This is a demo for operationalizing AI and Calculators in MarkLogic Data Hub.
- A sane Macos with docker.
- Have valid docker credentials in
$DOCKERUSER
and$DOCKERPW
- Java 8
On the host machine:
docker login -u $DOCKERUSER -p $DOCKERPW
mkdir -p /Users/shared/aidata
docker run -d -it -p 8000-8020:8000-8020 \
-v /Users/shared/aidata:/var/opt/MarkLogic \
-e MARKLOGIC_INIT=true \
-e MARKLOGIC_ADMIN_USERNAME=admin \
-e MARKLOGIC_ADMIN_PASSWORD=admin \
--name aidata store/marklogicdb/marklogic-server:10.0-1-dev-centos
Run the container while linking to MarkLogic and setting the current directory as a mount
docker pull microsoft/cntk:2.3-cpu-python3.5
docker run -d -p 8888:8888 \
--name cntk-jupyter-notebooks \
--link aidata -v `pwd`:/mount \
-t microsoft/cntk:2.3-cpu-python3.5
Keras is configured to use Tensorflow by default. You need to change the ~/.keras/keras.json
file in the Jupyter docker container so that it uses CNTK.
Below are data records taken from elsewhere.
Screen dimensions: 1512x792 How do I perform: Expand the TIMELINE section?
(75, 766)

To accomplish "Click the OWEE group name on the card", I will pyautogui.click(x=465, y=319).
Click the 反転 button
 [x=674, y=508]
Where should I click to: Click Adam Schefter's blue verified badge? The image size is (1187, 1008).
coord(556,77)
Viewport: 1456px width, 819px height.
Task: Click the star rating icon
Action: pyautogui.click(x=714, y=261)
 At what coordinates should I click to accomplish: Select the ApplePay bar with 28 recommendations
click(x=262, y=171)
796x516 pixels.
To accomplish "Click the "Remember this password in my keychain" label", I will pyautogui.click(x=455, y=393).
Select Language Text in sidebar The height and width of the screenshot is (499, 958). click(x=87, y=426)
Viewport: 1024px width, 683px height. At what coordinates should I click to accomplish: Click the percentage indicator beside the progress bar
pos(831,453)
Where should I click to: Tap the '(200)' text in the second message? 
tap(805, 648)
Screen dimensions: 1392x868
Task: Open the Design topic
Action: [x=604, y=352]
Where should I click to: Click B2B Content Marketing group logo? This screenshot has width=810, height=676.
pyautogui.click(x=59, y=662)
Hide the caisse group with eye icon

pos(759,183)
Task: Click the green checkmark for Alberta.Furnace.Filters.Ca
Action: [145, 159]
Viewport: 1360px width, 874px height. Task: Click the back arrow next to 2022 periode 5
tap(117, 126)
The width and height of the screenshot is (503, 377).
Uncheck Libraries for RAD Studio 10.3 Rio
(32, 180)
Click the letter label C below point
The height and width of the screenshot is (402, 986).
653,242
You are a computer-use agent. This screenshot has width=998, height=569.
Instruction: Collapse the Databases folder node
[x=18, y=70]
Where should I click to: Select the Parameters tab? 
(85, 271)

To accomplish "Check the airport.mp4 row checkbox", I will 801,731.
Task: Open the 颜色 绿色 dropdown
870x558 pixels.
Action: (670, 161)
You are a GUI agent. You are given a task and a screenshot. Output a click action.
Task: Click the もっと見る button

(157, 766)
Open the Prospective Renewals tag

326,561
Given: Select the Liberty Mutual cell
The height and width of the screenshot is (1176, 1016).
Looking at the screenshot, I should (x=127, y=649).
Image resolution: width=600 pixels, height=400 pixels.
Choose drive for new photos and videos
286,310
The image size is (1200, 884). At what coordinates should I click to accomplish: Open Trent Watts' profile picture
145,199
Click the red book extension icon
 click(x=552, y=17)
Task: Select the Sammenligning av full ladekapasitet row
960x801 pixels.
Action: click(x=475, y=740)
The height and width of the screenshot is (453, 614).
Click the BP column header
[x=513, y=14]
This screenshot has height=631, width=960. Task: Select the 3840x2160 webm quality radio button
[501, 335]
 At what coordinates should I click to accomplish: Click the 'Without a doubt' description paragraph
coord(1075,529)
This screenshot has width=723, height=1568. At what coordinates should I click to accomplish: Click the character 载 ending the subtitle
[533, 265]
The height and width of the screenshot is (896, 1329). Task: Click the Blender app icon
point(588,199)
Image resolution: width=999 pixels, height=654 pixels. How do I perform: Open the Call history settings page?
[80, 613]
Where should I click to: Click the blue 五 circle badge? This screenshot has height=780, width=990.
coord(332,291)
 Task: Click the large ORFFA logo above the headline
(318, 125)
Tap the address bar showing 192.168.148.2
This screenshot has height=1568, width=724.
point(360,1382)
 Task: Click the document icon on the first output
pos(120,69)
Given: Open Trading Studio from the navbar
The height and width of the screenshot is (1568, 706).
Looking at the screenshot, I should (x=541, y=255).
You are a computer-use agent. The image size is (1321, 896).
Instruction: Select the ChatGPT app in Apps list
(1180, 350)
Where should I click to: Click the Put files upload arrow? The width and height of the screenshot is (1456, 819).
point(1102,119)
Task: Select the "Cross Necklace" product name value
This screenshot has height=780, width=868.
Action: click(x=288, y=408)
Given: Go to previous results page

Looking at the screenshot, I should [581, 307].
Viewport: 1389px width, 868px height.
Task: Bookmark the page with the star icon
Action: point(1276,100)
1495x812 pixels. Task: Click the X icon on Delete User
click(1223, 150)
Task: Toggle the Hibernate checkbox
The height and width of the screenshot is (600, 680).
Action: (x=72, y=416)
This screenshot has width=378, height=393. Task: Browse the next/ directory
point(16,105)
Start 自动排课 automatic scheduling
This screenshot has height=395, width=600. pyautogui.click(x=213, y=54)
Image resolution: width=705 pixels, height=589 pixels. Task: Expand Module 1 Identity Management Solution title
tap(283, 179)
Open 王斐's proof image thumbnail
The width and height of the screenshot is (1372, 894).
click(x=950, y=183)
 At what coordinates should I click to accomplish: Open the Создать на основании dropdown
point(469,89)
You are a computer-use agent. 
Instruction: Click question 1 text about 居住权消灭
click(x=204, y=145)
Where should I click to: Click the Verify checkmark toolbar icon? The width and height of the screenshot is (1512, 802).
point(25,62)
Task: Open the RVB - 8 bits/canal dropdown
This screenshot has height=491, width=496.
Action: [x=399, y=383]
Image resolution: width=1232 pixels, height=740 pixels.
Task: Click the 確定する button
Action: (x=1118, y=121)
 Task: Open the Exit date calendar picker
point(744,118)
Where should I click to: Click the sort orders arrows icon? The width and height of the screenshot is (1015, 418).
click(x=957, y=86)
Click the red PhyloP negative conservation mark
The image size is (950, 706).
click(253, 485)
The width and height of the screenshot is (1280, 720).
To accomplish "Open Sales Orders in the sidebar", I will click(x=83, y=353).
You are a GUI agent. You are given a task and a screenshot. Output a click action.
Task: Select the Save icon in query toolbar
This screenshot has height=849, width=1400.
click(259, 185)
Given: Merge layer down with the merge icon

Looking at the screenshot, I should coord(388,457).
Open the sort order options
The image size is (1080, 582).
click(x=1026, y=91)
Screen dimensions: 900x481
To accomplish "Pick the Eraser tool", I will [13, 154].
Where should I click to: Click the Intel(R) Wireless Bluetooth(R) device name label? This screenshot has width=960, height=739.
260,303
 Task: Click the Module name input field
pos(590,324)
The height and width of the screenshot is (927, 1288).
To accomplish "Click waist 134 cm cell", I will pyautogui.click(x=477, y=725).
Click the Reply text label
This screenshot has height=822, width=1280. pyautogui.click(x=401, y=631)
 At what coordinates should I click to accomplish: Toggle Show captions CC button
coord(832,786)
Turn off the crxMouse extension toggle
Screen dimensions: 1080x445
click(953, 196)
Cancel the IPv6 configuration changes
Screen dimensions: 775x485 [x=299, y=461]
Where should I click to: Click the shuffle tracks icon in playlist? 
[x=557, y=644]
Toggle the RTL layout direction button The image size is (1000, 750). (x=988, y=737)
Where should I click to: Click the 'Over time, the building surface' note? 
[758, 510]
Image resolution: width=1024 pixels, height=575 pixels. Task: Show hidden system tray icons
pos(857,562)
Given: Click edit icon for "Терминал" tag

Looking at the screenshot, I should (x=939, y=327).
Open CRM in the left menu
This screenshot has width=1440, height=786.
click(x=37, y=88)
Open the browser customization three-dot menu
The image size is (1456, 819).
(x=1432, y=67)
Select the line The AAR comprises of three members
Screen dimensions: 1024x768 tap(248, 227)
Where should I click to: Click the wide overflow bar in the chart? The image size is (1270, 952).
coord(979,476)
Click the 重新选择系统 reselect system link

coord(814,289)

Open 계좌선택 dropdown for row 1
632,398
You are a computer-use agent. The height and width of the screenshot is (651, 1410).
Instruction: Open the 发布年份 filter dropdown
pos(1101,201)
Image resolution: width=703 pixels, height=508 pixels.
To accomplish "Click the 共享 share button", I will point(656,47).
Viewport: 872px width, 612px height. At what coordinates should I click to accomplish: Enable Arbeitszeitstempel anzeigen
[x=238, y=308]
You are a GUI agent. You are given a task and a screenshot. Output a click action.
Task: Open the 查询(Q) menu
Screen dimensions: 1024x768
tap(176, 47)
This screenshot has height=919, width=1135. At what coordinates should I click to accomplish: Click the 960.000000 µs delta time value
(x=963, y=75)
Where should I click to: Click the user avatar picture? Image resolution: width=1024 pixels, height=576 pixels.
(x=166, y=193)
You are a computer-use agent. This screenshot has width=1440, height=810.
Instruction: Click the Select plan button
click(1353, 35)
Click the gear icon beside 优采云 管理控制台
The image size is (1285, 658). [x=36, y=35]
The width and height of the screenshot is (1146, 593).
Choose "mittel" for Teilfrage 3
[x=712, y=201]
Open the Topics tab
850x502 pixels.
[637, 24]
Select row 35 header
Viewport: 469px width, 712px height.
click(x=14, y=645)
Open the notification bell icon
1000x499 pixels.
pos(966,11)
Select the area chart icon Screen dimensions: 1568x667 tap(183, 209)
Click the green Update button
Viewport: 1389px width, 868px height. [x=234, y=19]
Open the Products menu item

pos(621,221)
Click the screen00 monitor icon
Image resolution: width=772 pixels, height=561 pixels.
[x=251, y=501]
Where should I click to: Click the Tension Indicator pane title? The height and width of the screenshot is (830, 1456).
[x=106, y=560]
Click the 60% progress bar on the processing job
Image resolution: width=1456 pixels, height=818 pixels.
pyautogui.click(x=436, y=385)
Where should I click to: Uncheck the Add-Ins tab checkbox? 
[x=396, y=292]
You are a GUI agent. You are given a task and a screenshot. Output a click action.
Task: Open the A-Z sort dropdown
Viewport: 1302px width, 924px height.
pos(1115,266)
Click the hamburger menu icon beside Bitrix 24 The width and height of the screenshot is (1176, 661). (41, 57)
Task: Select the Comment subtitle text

docker cp keras.json cntk-jupyter-notebooks:/root/.keras/keras.json
On the host machine (use Java 8), leave this command running in its own shell.
java -jar marklogic-datahub-5.0.2.war
Before logging into the Data Hub UI, put the data
directory from this project where the Data Hub can find it.
From the host machine in the project root:
mkdir -p /Users/Shared/aiingest
cp -r data /Users/Shared/aiingest
Then, open the Data Hub UI (at http://0.0.0.0:8080). Run the cbs_index
flow.
This step is informational. The results are already part of the Jupyter notebook that will be run later. On the QConsole (http://0.0.0.0:8000/qconsole), run the following Javascript:
const op = require('/MarkLogic/optic');
op.fromSQL("select * from cbs_index").export();
This should return a JSON object like the body of the POST below.
The results of the last command will be used in the body of a POST to the /v1/rows
API on the FINAL database (http://localhost:8011/v1/rows), with header Accept: 'text/csv'
, and valid DIGEST credentials.
POST Body:
{
"$optic": {
"ns": "op",
"fn": "operators",
"args": [{
"ns": "op",
"fn": "from-sql",
"args": [
"select * from cbs_index",
null
]
}]
}
}
The above JSON is already saved URL-encoded within the Jupyter Notebook, CBS_Linear_Regression_Model.ipynb
. It can be tested in Postman or with curl
.
docker exec -it cntk-jupyter-notebooks bash -c "source /cntk/activate-cntk && jupyter-notebook --no-browser --port=8888 --ip=0.0.0.0 --notebook-dir=/mount --allow-root"
Open the Jupyter notebook at http://0.0.0.0:8888/, or better yet follow the link (with the ?token=
parameter) in the output of the above docker exec
command. Execute each command in sequence.